On moments like that, it was clear to anyone that Herod was not a Jewish but a Roman king. He had become the ruler of the Jews with Roman help and he boasted to be philokaisar (‘the emperor’s friend’), entertaining Agrippa, Augustus’ right-hand man. On top of the gate of the new Temple, a golden eagle was erected, a symbol of Roman power in the heart of the holy city resented by all pious believers. Worse, Augustus ordered and paid the priests of the Temple to sacrifice twice a day on behalf of himself, the Roman senate and people. The Jewish people started to believe rumors that their pagan ruler had violated Jewish tombs, stealing golden objects from the tomb of David and Solomon.

Herod concluded ten marriages, all for political purposes.  They were probably all unhappy. His wives were: 

  1. Doris, from an unknown family in Jerusalem: married c.47, sent away 37; recalled 14, sent away 7/6. She was the mother of Antipater, who was executed in 4.
  2. The Hasmonaean princess Mariamme I: married 37, executed in 29/28. According to Flavius Josephus, Herod was passionately devoted to this woman, but she hated him just as passionately.  Five children: Alexander, Aristobulus, a nameless son, Salampsio and Cyprus. 
  3. An unknown niece: married 37. No children. 
  4. An unknown cousin: married c.34/33. No children.
  5. The daughter of a Jerusalem priest named Simon, Mariamme II: married 29/28, divorced 7/6. They had a son named Herod. 
  6. A Samarian woman named Malthace: married 28, died 5/4. Their children were Antipas, Archelaus and Olympias. 
  7. A Jerusalem woman named Cleopatra: married 28. They had two sons named, Herod and Philip. 
  8. Pallas: married 16. They had a son named Phasael. 
  9. Phaedra: married 16.  They had a daughter named Roxane. 
  10. Elpis: married 16. They had a daughter named Salome.

Herod’s reign ended in terror. The monastery at Qumran, the home of the Essenes, suffered a violent and deliberate destruction by fire in 8 BCE, for which Herod may have been responsible. When the king fell ill, two popular teachers, Judas and Matthias, incited their pupils to remove the golden eagle from the entrance of the Temple: after all, according to the Ten Commandments, it was a sin to make idols. The teachers and the pupils were burned alive.

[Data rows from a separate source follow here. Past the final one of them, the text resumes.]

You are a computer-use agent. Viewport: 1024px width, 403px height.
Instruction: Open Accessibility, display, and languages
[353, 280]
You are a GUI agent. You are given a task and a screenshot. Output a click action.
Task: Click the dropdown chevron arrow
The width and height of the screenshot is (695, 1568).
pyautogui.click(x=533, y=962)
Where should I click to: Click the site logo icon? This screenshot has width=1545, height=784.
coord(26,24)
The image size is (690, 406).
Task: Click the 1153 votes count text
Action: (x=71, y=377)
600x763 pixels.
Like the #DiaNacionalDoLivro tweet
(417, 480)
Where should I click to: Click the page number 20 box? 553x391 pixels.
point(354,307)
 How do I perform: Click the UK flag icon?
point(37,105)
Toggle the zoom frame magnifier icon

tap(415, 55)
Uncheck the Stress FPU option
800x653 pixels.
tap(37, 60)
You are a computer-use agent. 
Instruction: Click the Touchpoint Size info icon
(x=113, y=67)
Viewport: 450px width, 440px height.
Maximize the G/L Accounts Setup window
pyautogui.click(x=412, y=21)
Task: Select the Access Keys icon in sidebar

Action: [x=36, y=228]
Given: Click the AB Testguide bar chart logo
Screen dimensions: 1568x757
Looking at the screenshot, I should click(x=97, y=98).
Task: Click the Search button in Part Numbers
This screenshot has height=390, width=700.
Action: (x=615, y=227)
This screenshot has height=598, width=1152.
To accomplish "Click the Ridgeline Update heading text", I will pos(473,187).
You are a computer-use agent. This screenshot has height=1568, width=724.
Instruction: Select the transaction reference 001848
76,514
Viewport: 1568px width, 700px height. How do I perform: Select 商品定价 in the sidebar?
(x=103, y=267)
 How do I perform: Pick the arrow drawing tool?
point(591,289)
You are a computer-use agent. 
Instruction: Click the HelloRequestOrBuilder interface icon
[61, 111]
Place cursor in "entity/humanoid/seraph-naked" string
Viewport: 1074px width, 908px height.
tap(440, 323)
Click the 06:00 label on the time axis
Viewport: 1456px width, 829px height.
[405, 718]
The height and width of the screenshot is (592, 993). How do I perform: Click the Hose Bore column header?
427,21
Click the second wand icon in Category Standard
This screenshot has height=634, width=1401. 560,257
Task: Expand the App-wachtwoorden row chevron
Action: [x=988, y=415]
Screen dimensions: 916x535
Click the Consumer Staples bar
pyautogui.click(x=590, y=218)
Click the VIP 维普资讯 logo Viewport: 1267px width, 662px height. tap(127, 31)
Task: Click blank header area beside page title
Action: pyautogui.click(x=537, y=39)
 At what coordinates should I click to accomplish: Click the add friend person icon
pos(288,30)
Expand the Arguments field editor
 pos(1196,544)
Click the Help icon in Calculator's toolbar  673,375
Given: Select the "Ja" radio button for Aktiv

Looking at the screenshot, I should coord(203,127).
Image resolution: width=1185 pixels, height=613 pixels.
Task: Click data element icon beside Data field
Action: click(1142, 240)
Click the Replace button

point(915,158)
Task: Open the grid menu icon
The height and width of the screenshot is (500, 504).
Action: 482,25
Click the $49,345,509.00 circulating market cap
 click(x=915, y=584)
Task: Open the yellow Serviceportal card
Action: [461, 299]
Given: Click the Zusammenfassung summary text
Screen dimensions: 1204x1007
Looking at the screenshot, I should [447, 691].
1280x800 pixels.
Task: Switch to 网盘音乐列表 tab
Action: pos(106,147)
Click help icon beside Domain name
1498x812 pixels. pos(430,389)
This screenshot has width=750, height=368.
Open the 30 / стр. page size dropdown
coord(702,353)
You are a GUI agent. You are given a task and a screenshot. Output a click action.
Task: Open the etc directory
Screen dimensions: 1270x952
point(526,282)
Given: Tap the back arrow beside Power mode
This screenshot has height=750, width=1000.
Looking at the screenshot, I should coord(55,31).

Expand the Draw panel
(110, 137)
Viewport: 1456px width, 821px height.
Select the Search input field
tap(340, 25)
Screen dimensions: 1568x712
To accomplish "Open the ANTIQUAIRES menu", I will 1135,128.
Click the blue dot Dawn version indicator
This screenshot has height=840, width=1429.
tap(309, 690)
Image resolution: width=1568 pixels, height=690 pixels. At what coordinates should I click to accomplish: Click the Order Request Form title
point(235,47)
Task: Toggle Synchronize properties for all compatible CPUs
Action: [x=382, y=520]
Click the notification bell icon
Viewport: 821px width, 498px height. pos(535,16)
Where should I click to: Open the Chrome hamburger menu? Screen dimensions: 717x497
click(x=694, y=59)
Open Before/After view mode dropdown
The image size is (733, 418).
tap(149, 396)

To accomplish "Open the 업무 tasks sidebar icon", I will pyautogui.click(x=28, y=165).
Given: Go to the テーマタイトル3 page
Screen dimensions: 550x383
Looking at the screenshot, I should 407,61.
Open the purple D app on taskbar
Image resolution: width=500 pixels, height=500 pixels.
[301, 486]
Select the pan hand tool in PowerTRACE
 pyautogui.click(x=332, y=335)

Some Jewish scholars had discovered that seventy-six generations had passed since the Creation, and there was a well-known prophecy that the Messiah was to deliver Israel from its foreign rulers in the seventy-seventh generation. The story about the slaughter of infants of Bethlehem in the second chapter of the Gospel of Matthew is not known from other sources, but it would have been totally in character for the later Herod to commit such a terrible act.

A horrible disease (probably a cancer-like affection called Fournier’s gangrene) made acute the problem of Herod’s succession, and the result was factional strife in his family. Shortly before his death, Herod decided against his sons Aristobulus and Antipater, who were executed in 7 and 4 BCE, causing the emperor Augustus to joke that it was preferable to be Herod’s pig (hus) than his son (huios) – a very insulting remark to any Jew.

However, the emperor confirmed Herod’s last will. After his death in 4 BCE, the kingdom was divided among his sons. Herod Antipas was to rule Galilee and the east bank of the Jordan as a tetrarch; Philip was to be tetrarch of the Golan heights in the north-east; and Archelaus became the ethnarch (‘national leader’) of Samaria and Judaea. Herod was buried in one of the fortresses he had build, Herodion. Few will have wept.